I have always been a person who likes to take things apart and find what lies hidden inside. Maybe that is what draws me to carve stone: the idea that there is something within waiting to be released. I have been hesitant to call myself a sculptor. Sculptors are those other people. I do this as a hobby, but by creating sculptures I have slowly been able to accept the idea that yes, I am a sculptor.
This transformation has taken me most of ten years, about 18 sculpture symposiums, and about 30,000 miles of driving. Almost always, John Thompson, my friend and the person who started me down this path, has been right there in the truck helping with driving, loading, talking, and listening. Through the years, going to and coming home from these camps, we have talked and dreamed of what next. How could we start a studio, work stone year-round, feed off each other’s ideas and excitement, and maybe even teach others?
Not long after returning from stone carving camp at Suttle Lake last August, the dream came true. This fall, a friend rented us a space. We now rent a two-thousand-square-foot heated space with good lighting, a large air compressor, and a forklift, all at a rate that two hobbyists can afford. It is still a work in progress, as our friend has run a business out of there for 30 years, so he is gradually sorting and moving his items out, but we are in, have started working, and are loving it. The studio has a nice room in the front in which we hope to develop a showroom and meeting area.
The transition into studio life brings anticipation of developing more detail in my work. Working primarily at symposiums has forced me to do sculptures that can be finished during the week there. Now I am looking at taking on more complex things that carving two to three times a week will allow me to finish. Currently, I am working on a piece of Montana marble. I am also trying my skills at facial detail on Colorado Marble. In addition, I have set up a Kansas limestone fence post. It is wonderful to have several pieces available to work on as the inspiration strikes.

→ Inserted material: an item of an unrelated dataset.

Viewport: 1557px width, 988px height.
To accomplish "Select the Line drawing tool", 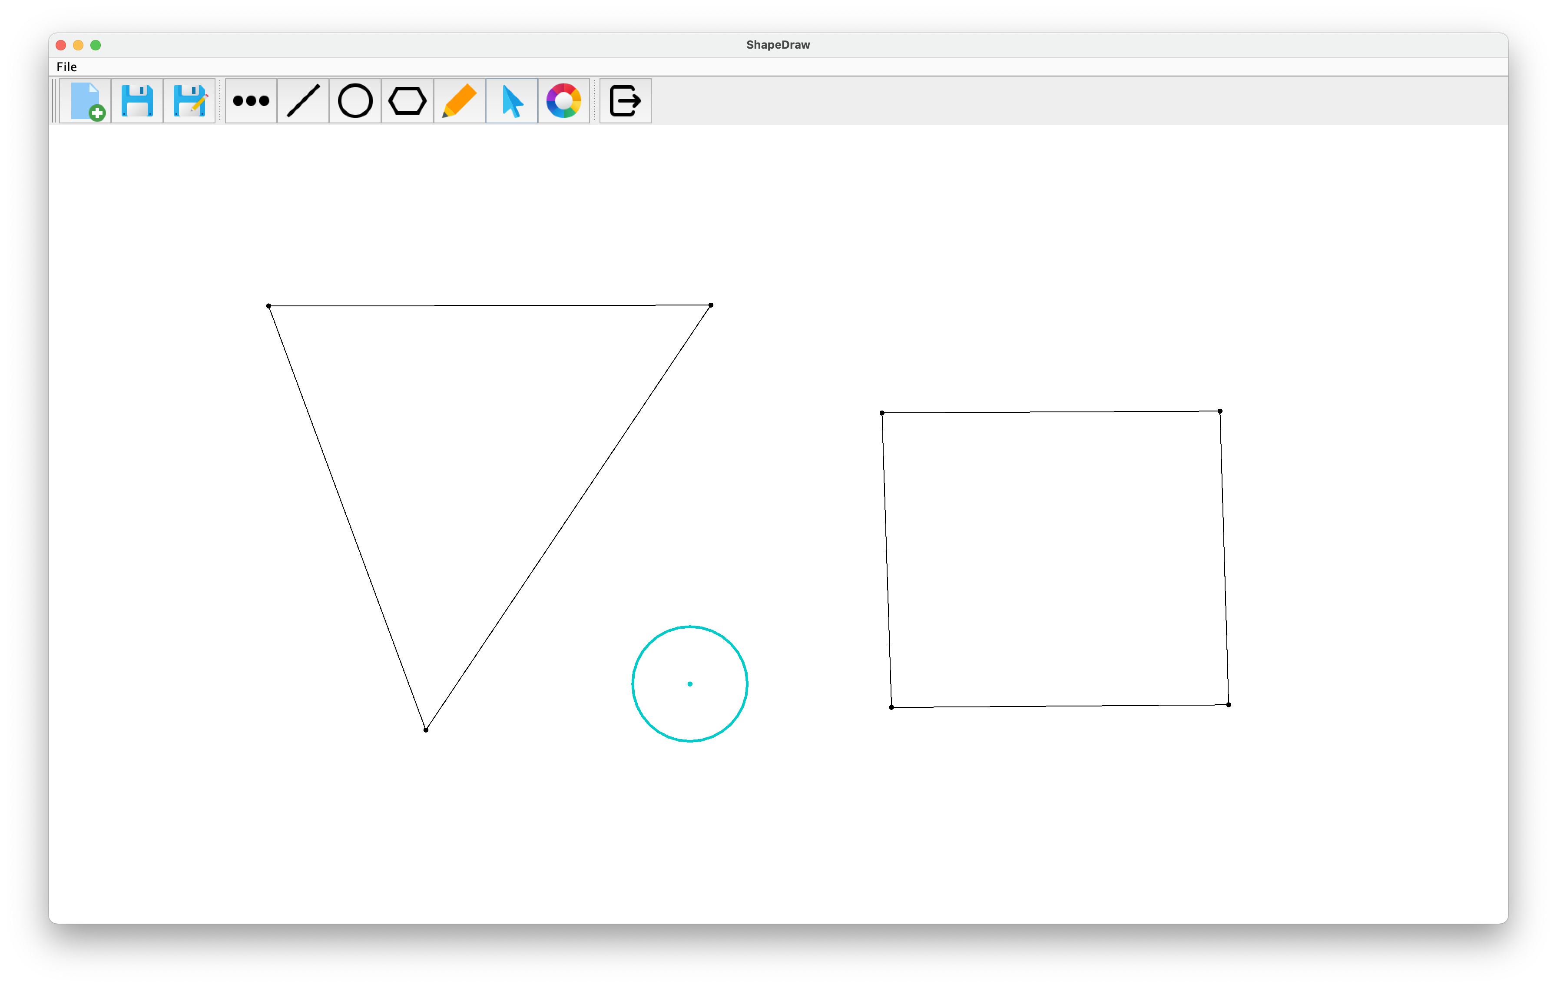I will [303, 101].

This last year I transformed a landscape rock into an elephant and am excited to work more with so-called scrap rock. One of my favorite pieces from my past work is a vase formed from laminated scrap granite countertop. I hope to do more of this and even work on a water piece out of stacked countertop material.
I know that I would not be where I am today without all of the time spent at NWSSA stone carving symposiums. The friends I have met and learned from offer words of advice and the gifts of time, tools, and equipment. The process of carving is full of surprises, whether it is John Fisher teaching the art of profile carving, or MJ taking the time to stop my carving and have me put my tools aside, close my eyes, and place my hands on my sculpture to let my hands teach me what my eyes could not see. Try it—you will be surprised.
The future promises endless possibilities. Just imagine going from carving one or two weeks a year to carving two or three days a week! Ending the day of carving with a craft beer and a great friend—it doesn’t get better than that.